Examine the material below. Gather every line in which the string "agent" appears.

===

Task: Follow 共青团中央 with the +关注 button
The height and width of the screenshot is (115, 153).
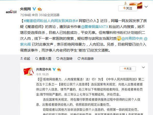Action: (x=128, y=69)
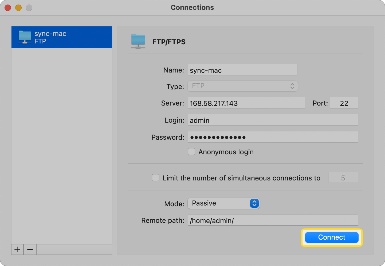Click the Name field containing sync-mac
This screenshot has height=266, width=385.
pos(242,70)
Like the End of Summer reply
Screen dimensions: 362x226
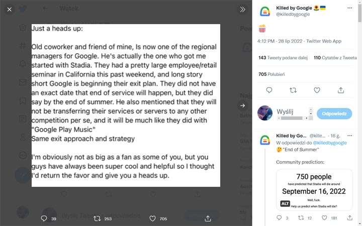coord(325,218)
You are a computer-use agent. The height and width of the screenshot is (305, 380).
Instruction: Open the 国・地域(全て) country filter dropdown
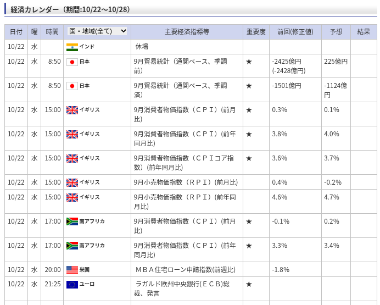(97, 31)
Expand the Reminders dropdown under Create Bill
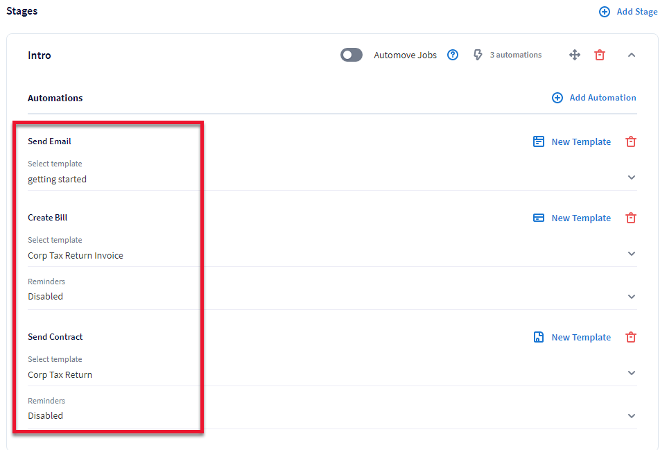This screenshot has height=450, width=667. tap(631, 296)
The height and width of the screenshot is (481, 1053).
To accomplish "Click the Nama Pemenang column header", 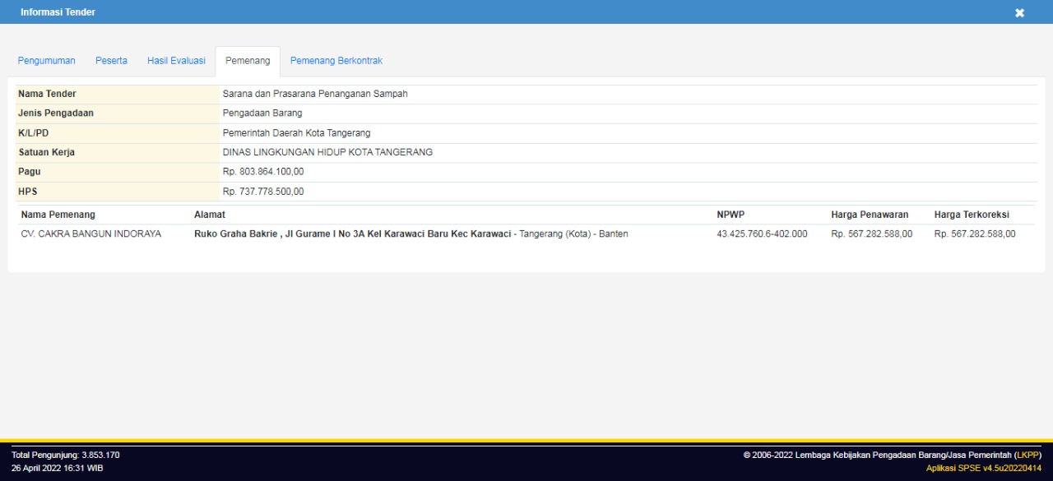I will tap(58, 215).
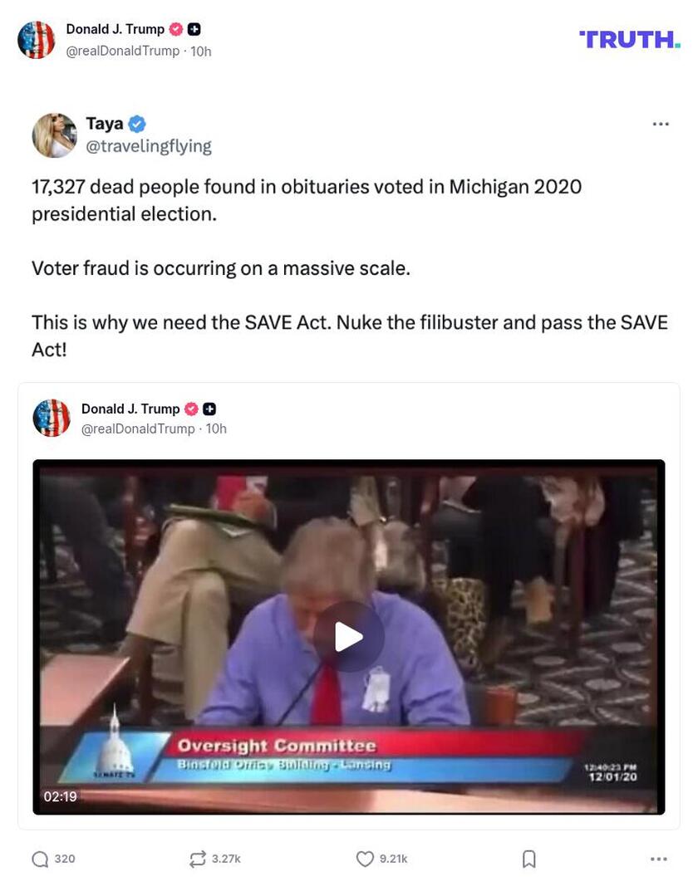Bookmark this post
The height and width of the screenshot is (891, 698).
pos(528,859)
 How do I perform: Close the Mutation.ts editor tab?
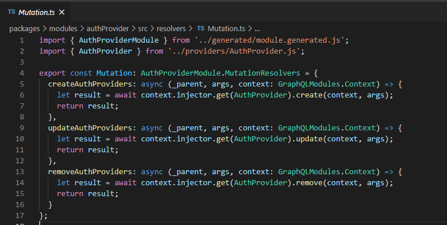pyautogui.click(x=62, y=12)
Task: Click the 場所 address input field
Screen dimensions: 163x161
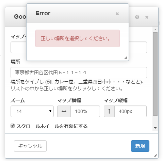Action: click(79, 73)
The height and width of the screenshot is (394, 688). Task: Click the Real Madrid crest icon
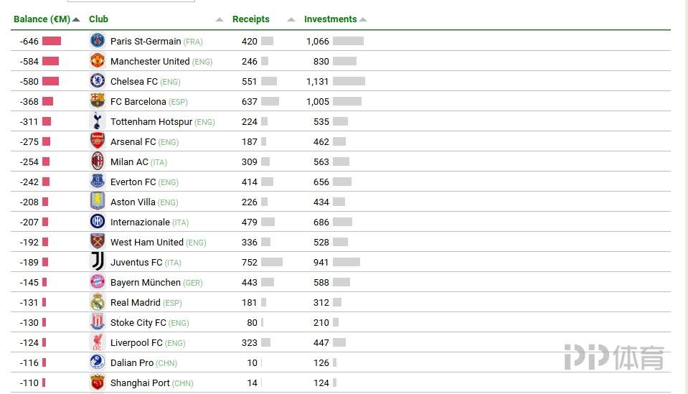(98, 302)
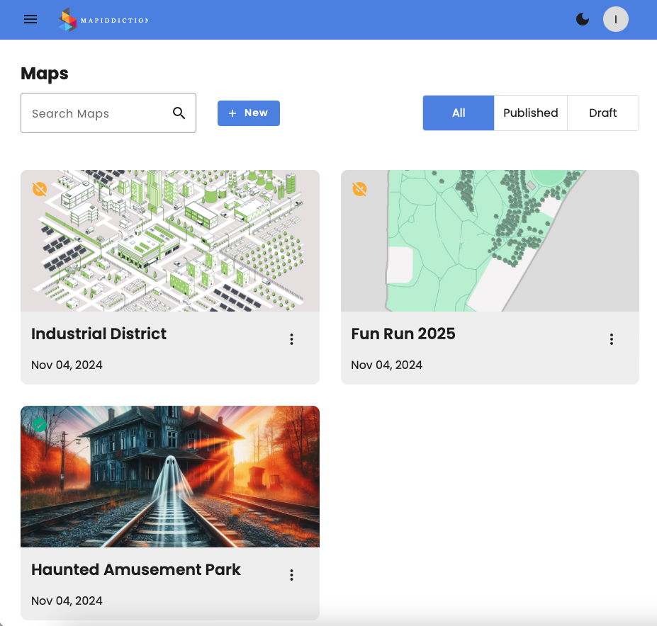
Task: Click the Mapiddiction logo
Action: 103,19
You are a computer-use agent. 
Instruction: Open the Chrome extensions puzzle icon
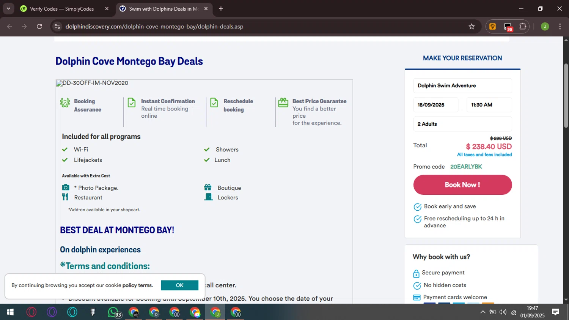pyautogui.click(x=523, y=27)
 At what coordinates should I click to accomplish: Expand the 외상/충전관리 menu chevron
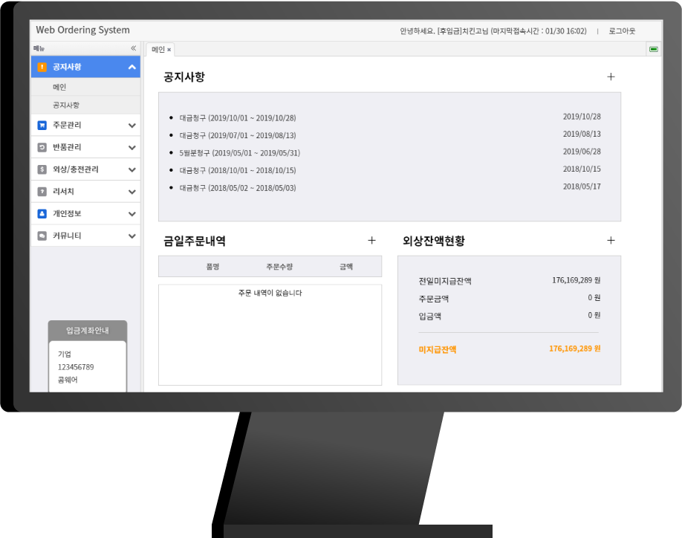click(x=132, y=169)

===

● Solved exercise:
You are a computer-use agent. The height and width of the screenshot is (305, 380).
You are a computer-use agent. 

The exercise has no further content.